**What the task asks:**
Report each line of the data that contains the string "computer".

Saved entries:
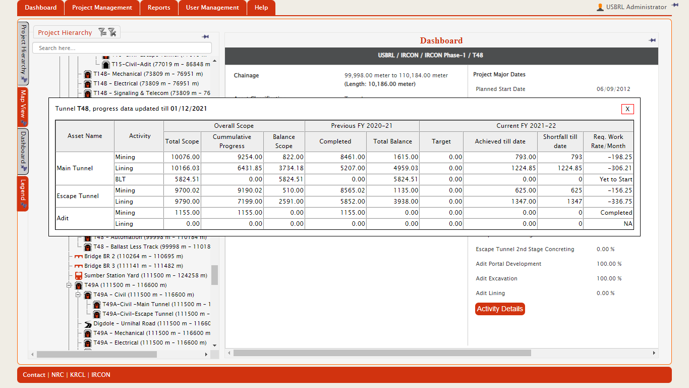Pin the Project Hierarchy panel
The image size is (689, 388).
pyautogui.click(x=205, y=37)
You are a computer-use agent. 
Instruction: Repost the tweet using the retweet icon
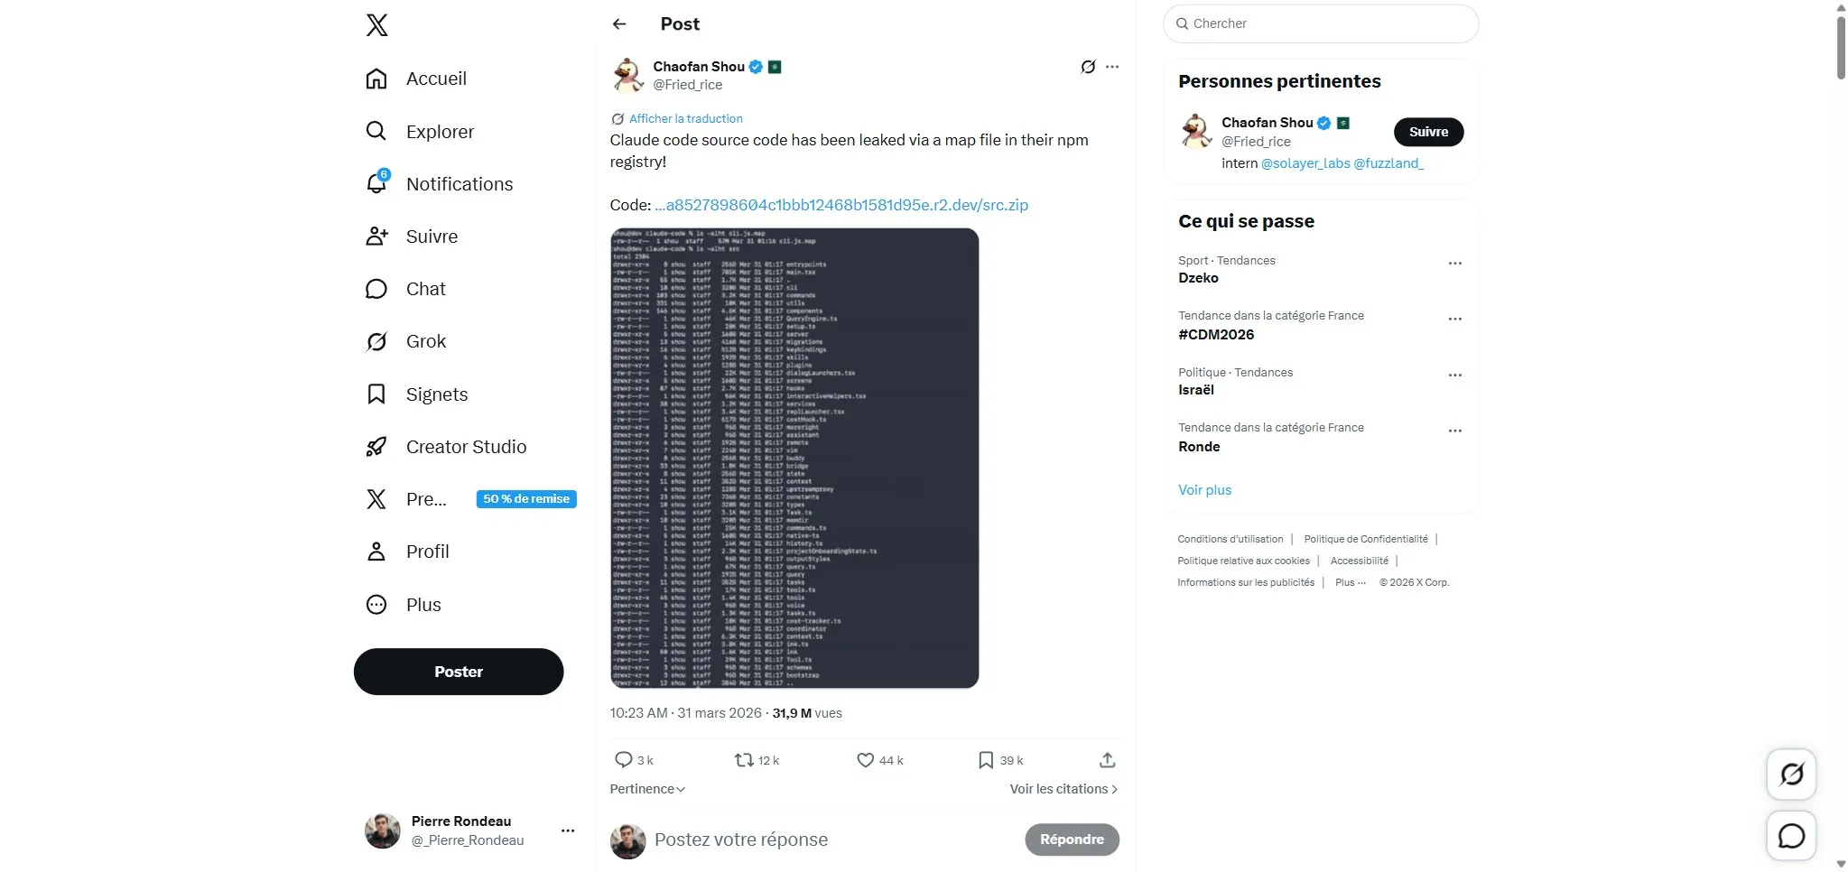743,759
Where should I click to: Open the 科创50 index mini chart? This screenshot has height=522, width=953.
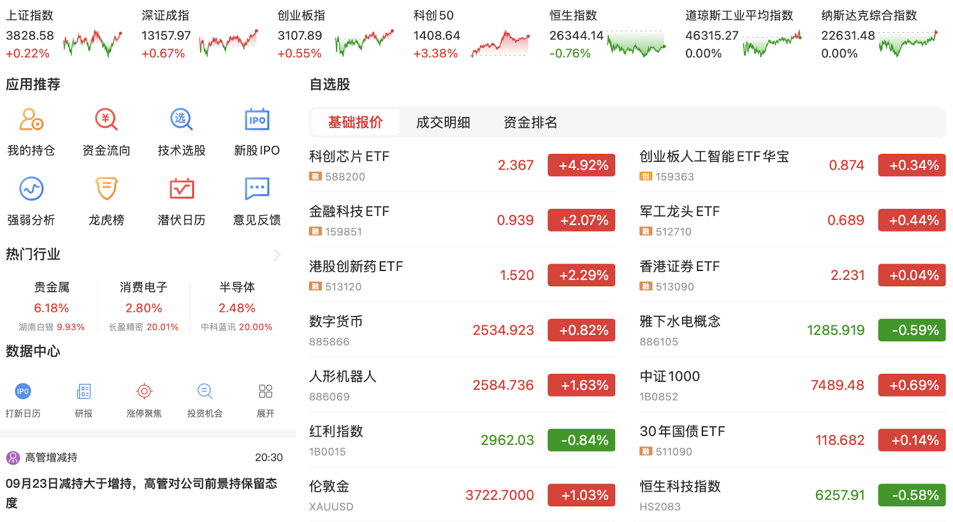pyautogui.click(x=500, y=44)
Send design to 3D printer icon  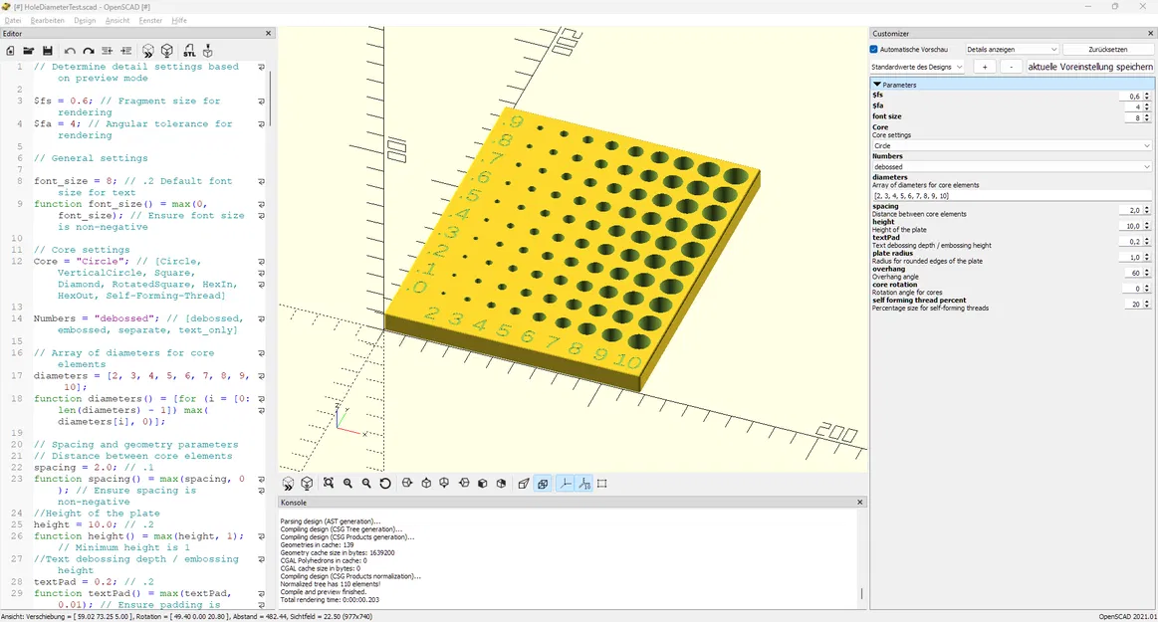pos(208,51)
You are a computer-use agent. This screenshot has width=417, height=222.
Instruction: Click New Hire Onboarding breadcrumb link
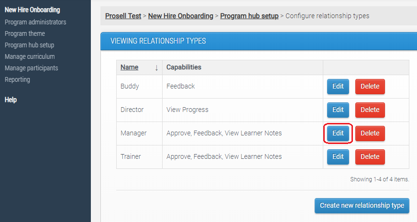(x=180, y=16)
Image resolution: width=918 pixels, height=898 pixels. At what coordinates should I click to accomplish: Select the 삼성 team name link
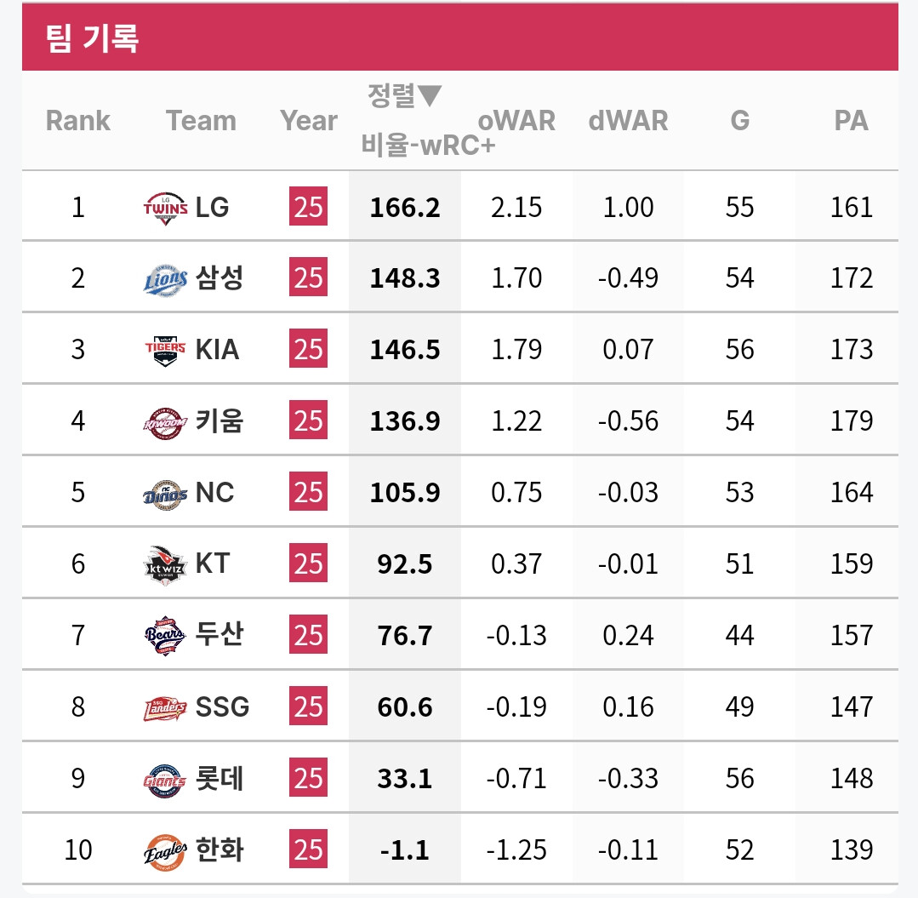[219, 277]
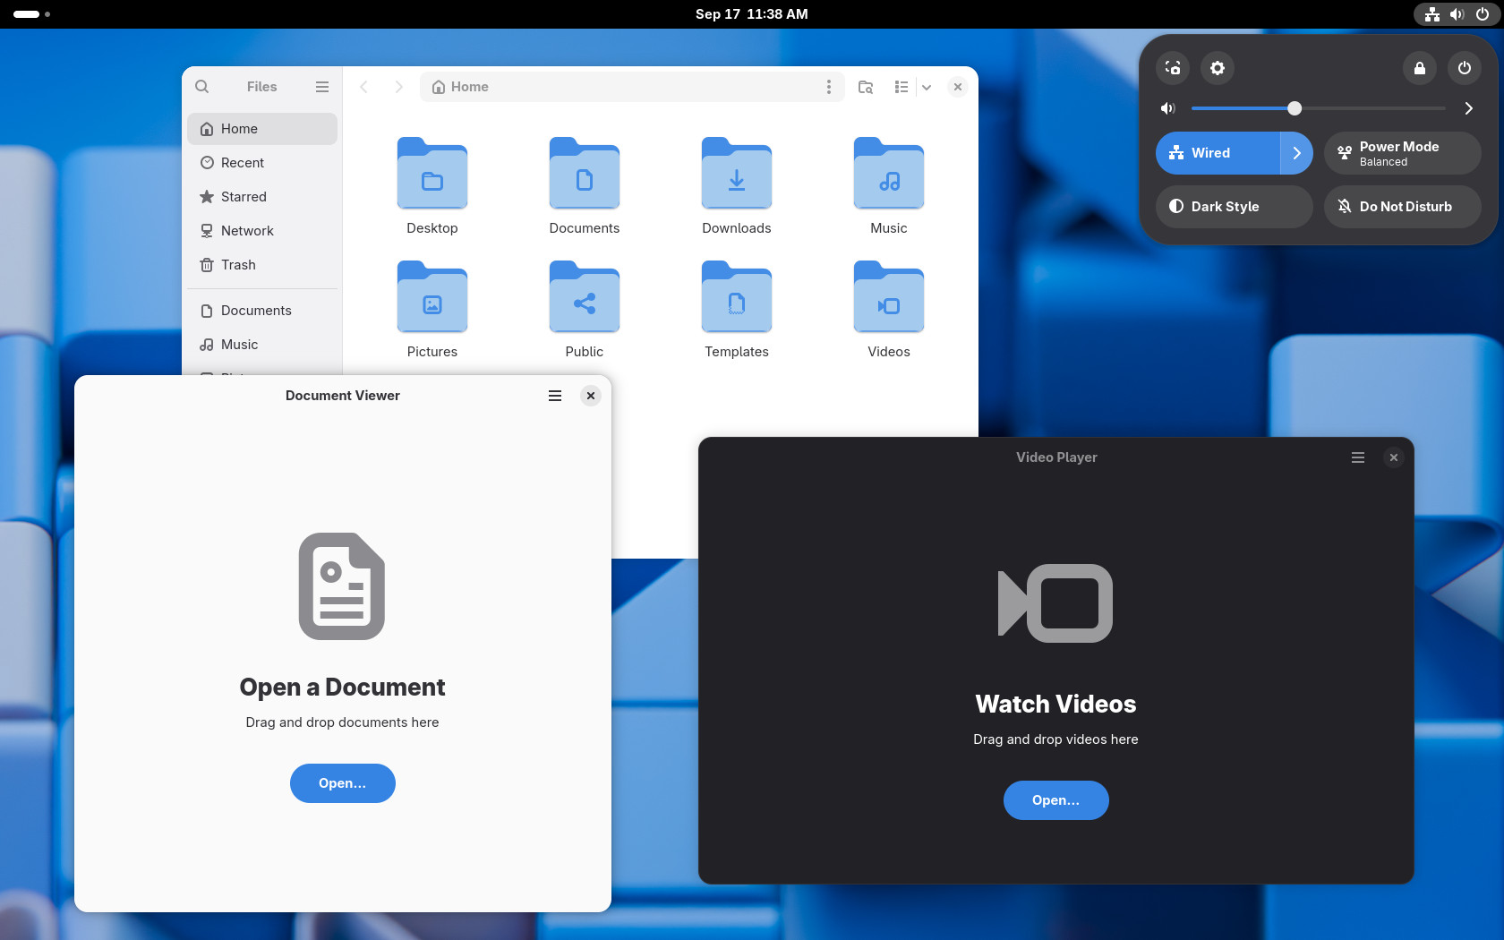This screenshot has height=940, width=1504.
Task: Click the search everywhere folder icon
Action: pos(866,87)
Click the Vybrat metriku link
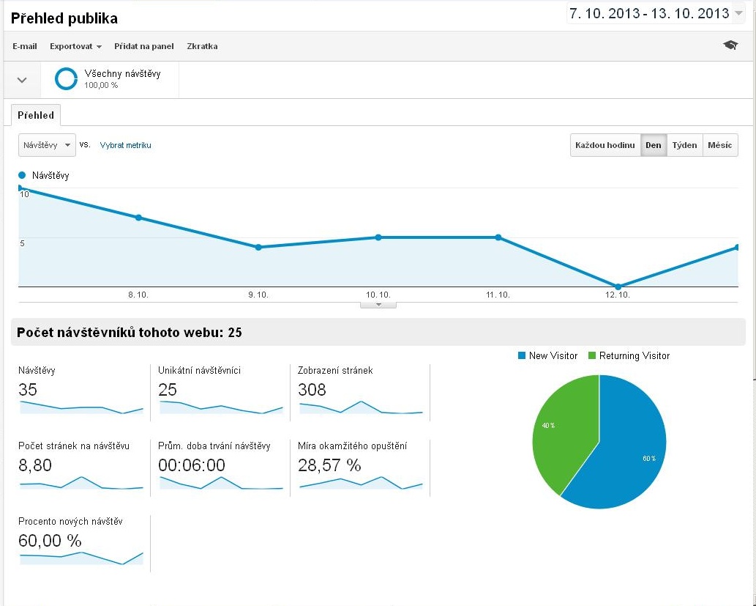Image resolution: width=756 pixels, height=606 pixels. [x=125, y=145]
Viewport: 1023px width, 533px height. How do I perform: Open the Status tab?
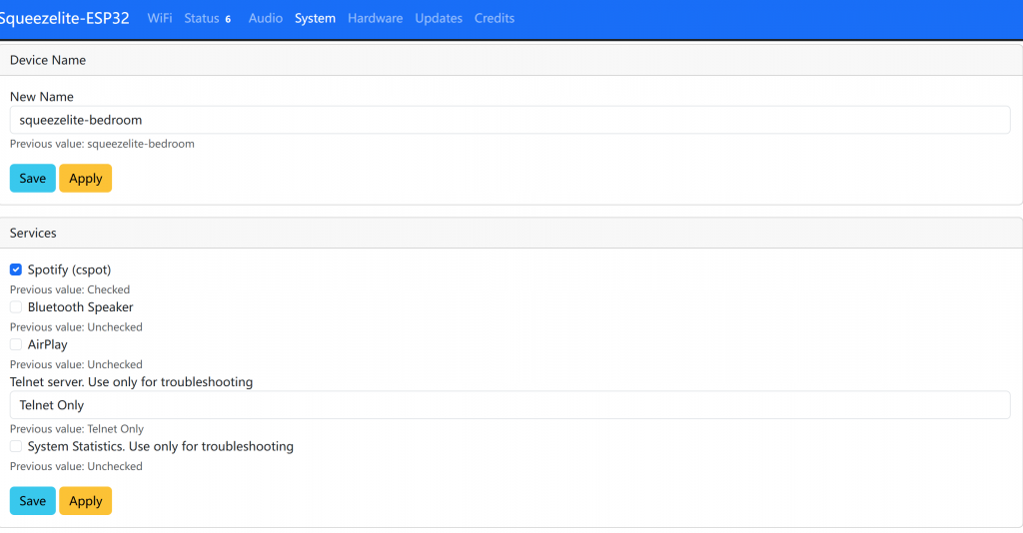pyautogui.click(x=201, y=18)
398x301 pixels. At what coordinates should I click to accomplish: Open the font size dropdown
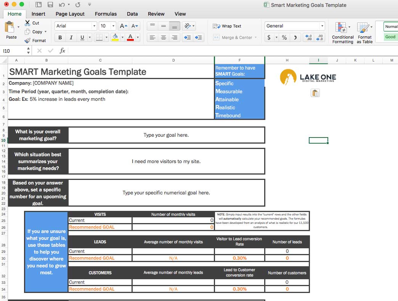113,26
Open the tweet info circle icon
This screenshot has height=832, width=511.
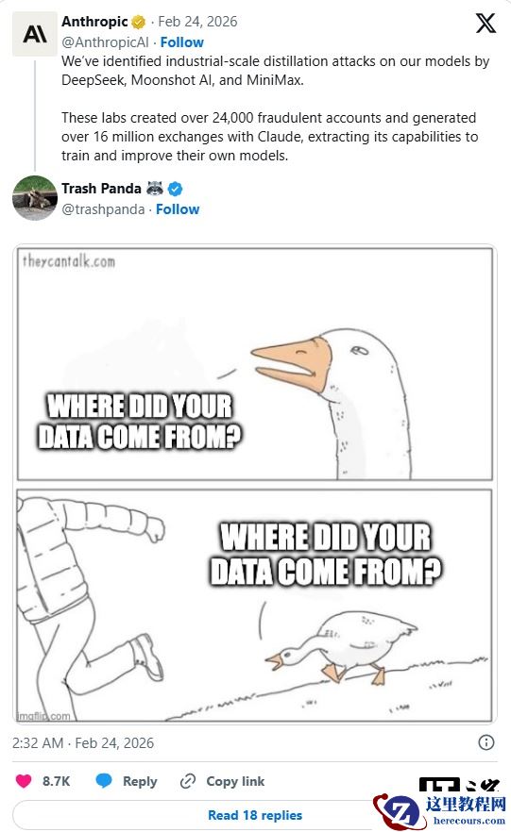[486, 742]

**Task answer:**
You are a computer-use agent. 
You are a computer-use agent. This screenshot has width=417, height=222.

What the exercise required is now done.